In its early days, Yoka Lokole was overshadowed by two other greatly popular soukous bands, Zaiko Langa Langa and Isifi Melodia (the new name of Isifi Lokole after Papa Wemba's departure). This changed in 1976 when another singer, Mashakado Mbuta, joined the band. The first hit single released by Yoka Lokole was Matembelé Bangiì (June 1976) by Papa Wemba. Several other major hits followed, including Maloba Bakoko (by Somo), Mabita (Mashakado), and Lisuma Ya Zazu and Mama Walli (Papa Wemba). The band also created its own dance style, Mashakado-Au-Pas, that became a major craze in Kinshasa's dance club, together with Zaiko Langa Langa's Choquez and Isifi Melodia's Lofimbo. While Yoka Lokole was at its peak in popularity, yet another singer joined the impressive vocal lineup of the band, namely Djo Issa from Lita Bembo's Stukas.

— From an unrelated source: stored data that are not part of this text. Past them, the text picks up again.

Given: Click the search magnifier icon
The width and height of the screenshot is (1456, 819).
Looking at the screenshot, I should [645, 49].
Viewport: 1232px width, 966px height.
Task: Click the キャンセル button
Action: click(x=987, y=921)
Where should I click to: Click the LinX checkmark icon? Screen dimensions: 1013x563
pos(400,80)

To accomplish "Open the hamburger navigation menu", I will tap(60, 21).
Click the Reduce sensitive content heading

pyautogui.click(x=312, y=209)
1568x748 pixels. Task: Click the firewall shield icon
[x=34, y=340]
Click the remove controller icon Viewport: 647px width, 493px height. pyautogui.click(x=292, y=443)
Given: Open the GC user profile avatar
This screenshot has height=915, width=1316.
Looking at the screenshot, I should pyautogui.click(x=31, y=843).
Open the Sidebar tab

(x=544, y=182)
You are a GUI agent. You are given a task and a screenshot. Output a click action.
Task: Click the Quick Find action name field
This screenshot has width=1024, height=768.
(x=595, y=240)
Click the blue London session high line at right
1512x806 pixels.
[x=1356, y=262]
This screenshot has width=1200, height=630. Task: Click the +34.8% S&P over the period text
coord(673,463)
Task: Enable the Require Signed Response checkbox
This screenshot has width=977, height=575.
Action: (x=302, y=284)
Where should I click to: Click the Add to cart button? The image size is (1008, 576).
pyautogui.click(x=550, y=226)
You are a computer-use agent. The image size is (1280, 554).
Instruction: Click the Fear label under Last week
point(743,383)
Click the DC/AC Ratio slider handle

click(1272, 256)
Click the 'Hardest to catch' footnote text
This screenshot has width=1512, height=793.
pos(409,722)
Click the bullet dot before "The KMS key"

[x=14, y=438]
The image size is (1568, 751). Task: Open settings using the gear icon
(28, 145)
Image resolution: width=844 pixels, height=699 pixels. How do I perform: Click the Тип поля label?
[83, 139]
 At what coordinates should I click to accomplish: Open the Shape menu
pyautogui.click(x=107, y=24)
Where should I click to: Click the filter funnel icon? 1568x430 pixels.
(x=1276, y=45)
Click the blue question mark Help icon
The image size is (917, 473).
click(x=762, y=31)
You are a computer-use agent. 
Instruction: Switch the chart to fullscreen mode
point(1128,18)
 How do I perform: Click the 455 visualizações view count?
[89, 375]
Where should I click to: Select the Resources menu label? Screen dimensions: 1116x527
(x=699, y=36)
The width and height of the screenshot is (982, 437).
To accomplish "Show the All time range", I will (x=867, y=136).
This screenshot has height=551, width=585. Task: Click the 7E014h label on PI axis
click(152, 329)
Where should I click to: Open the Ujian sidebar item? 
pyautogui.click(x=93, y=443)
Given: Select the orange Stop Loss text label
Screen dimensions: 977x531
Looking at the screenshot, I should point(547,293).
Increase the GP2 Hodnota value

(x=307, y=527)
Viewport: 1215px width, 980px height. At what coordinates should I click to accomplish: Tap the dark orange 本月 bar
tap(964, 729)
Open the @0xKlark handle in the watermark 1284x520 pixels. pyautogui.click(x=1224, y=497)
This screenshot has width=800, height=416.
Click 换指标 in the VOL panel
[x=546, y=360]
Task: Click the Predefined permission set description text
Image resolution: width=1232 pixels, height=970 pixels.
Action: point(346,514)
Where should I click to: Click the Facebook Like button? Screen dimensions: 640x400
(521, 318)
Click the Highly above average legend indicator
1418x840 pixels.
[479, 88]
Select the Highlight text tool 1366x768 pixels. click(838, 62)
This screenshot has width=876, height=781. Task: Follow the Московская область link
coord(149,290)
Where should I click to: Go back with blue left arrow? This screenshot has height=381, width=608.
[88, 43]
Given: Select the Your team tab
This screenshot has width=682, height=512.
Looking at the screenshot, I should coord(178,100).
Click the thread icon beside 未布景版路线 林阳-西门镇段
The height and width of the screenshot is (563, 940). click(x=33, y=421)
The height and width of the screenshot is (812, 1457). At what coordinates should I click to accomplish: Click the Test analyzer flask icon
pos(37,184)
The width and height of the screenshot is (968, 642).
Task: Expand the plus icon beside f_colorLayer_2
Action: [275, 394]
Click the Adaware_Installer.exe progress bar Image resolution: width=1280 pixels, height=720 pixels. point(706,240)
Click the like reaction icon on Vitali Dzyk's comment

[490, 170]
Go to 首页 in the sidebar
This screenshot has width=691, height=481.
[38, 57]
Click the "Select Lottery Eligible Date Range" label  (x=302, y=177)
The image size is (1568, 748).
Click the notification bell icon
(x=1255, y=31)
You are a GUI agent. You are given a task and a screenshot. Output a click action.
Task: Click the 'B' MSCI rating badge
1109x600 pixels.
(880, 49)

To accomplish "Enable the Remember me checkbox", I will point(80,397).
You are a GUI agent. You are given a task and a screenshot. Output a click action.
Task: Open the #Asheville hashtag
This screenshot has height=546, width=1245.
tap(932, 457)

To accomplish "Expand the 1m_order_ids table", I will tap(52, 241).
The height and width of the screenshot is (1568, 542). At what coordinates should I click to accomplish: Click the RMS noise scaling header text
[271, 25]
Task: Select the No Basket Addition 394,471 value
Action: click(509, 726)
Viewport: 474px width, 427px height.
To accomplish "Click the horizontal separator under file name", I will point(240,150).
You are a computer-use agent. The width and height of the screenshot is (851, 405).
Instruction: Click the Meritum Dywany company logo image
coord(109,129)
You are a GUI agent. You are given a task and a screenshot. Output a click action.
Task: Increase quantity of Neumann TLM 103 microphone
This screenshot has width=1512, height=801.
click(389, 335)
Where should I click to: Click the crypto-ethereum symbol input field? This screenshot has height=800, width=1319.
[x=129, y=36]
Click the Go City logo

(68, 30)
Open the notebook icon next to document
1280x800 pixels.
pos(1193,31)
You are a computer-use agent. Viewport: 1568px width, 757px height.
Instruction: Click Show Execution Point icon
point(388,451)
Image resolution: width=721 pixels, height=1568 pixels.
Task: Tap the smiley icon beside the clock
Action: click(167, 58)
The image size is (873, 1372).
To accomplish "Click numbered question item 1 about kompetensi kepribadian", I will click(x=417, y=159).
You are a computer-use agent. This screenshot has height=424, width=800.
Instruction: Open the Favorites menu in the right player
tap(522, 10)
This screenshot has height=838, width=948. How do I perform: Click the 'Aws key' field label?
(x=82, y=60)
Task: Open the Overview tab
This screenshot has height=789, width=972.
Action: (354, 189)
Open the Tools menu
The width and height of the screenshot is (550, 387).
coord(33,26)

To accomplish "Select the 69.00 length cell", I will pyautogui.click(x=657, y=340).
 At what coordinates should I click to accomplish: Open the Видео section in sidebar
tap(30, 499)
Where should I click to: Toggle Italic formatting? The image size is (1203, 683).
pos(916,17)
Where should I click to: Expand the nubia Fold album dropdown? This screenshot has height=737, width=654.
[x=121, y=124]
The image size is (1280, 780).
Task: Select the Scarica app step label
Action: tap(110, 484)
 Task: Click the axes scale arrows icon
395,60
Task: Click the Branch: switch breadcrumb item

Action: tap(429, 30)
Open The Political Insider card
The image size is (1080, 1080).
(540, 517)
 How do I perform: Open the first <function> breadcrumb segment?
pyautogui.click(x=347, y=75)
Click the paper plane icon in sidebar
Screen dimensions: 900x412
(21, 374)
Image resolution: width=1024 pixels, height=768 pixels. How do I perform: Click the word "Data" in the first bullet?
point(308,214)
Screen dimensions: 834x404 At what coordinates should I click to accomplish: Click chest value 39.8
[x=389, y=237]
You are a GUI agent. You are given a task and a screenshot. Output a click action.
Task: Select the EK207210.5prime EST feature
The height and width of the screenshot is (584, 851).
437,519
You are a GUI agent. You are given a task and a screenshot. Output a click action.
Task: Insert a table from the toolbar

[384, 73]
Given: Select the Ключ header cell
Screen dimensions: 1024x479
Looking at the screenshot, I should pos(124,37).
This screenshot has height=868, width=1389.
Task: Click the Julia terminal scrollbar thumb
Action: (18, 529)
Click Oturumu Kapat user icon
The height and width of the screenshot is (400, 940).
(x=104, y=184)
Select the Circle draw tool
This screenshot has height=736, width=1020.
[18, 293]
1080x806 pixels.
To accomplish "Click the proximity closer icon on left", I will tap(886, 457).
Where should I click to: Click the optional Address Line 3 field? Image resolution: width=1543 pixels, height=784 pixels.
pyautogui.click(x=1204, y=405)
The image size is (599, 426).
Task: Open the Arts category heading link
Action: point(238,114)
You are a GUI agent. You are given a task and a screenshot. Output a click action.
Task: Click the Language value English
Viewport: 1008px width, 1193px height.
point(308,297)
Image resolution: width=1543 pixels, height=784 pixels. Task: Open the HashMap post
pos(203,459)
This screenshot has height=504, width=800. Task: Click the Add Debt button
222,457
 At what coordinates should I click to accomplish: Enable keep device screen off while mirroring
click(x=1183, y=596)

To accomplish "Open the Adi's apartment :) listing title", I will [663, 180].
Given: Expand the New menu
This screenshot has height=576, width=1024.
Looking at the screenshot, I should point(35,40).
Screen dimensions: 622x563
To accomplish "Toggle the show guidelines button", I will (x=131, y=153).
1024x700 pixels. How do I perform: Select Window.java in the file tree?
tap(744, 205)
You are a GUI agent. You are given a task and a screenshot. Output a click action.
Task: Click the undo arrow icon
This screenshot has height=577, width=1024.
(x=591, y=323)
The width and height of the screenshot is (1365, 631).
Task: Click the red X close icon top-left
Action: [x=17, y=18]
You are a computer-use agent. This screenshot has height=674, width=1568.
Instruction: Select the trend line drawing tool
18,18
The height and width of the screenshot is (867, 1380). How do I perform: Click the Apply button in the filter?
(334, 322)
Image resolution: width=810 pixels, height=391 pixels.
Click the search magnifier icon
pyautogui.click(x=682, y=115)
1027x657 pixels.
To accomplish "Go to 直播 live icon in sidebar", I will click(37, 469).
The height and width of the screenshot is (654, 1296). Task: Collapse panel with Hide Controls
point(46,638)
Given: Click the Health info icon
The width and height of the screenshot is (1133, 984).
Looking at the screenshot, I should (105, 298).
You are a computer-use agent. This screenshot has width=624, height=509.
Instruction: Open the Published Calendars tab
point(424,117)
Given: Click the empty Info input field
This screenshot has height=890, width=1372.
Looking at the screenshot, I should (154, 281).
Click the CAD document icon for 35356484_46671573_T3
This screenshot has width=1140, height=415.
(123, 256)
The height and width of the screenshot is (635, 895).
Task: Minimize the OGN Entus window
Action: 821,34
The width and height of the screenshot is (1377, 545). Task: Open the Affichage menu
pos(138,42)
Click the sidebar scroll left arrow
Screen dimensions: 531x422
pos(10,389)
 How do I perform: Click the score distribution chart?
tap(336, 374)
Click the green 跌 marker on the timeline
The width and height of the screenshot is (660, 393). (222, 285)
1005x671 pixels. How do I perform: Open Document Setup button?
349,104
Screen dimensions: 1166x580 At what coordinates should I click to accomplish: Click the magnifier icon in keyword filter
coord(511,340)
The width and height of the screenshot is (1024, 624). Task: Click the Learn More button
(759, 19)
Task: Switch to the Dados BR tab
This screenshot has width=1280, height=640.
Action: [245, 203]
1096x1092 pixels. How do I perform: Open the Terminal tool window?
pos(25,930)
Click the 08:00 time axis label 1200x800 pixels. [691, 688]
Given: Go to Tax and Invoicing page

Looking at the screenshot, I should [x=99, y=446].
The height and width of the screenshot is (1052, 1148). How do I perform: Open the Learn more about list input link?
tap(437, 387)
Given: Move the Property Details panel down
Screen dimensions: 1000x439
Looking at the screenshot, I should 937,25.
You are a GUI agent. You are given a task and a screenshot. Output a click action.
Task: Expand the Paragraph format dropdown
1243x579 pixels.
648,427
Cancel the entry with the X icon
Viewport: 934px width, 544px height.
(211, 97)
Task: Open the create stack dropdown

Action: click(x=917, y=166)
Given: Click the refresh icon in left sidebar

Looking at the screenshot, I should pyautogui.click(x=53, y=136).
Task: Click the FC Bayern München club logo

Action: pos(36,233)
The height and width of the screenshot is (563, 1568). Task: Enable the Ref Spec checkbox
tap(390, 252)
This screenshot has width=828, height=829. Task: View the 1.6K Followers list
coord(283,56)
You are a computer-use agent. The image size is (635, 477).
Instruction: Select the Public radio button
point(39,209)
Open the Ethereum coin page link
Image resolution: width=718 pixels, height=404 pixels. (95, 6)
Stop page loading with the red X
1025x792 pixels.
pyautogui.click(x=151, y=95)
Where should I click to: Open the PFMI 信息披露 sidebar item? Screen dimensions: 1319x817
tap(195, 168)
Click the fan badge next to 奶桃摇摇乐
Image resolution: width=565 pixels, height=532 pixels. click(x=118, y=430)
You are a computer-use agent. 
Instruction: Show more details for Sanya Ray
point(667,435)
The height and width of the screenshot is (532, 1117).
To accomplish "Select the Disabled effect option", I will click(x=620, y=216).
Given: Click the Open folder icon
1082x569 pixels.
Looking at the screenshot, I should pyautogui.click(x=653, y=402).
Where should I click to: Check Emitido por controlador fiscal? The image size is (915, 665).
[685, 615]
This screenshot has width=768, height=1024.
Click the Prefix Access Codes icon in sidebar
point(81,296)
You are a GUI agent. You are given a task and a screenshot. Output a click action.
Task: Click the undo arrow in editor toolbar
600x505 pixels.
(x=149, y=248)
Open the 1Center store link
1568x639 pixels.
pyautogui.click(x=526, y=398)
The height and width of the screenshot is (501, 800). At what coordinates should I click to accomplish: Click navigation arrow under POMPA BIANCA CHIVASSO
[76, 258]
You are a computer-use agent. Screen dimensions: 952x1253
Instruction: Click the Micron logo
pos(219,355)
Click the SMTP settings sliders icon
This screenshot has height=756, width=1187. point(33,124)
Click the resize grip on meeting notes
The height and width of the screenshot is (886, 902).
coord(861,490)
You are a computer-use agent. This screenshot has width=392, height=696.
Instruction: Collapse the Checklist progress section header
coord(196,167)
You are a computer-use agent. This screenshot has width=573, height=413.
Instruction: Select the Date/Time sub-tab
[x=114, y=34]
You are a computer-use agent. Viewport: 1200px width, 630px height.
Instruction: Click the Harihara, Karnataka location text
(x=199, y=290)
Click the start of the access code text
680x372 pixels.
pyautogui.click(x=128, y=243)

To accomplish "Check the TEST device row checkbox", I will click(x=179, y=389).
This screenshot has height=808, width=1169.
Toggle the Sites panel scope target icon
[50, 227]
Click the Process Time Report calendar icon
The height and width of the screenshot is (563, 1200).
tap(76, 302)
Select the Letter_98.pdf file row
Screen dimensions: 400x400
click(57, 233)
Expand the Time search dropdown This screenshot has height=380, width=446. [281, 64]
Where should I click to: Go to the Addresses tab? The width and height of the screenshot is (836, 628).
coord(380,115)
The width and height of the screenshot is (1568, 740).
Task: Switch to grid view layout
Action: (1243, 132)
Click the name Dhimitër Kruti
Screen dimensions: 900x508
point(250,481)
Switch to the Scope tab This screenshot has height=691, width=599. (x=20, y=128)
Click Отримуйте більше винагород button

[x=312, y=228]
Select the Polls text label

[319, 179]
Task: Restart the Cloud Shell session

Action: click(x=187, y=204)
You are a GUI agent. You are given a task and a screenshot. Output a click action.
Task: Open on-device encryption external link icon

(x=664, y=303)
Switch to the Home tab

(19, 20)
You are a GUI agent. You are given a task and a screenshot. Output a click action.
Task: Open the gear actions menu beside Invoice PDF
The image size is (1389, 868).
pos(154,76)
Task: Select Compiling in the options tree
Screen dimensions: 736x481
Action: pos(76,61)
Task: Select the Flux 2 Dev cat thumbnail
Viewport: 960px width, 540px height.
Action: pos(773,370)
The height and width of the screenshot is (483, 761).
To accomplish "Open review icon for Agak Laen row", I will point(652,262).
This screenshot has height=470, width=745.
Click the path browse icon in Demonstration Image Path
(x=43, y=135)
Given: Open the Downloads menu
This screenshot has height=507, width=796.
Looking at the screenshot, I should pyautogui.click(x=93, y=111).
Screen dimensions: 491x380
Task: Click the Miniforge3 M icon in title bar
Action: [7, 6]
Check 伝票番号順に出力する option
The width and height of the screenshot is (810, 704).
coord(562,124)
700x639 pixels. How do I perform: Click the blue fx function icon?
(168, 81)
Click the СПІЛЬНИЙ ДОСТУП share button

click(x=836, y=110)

In December 1976, the band was shaken by Papa Wemba's arrest for an alleged sentimental relation with the daughter of general Mobutu Sese Seko. While Wemba was in jail, the band kept touring in the Bas-Congo, something that Wemba complained about publicly. In the controversy that followed, which caused a considerable stir in Zaire's media, Mavuela and Mashakado flaunted their kinois (i.e., "of Kinshasa") heritage, implying that Papa Wemba (who was born in Kasai-Oriental) was "out of place" in Yoka Lokole. The lyrics of the song Bana Kin by Mavuela, released in late December 1976, are clearly related to this quarrel.

As a consequence of this situation, when Papa Wemba was released, he could not welcome in Yoka Lokole anymore. A legal dispute between Wemba and Mavuela over the use of name "Yoka Lokole" was cut by Wemba in February 1977, as he decided to call his own group Viva La Musica, a battle cry he used in Yoka Lokole's shows.

In the early months of 1977, some prominent members of Yoka Lokole, namely guitarist Syriana and drummer Otis Koyongonda, left to join Papa Wemba's Viva La Musica. New musicians were hired, namely singer Kanza Bayone (former Kiam member), guitarist Sec Bidens and Gabonese drummer Baroza nicknamed "La Gabonnia". With this new lineup Yoka Lokole had a few more hits, and popularized a new dance style, Mékroumé.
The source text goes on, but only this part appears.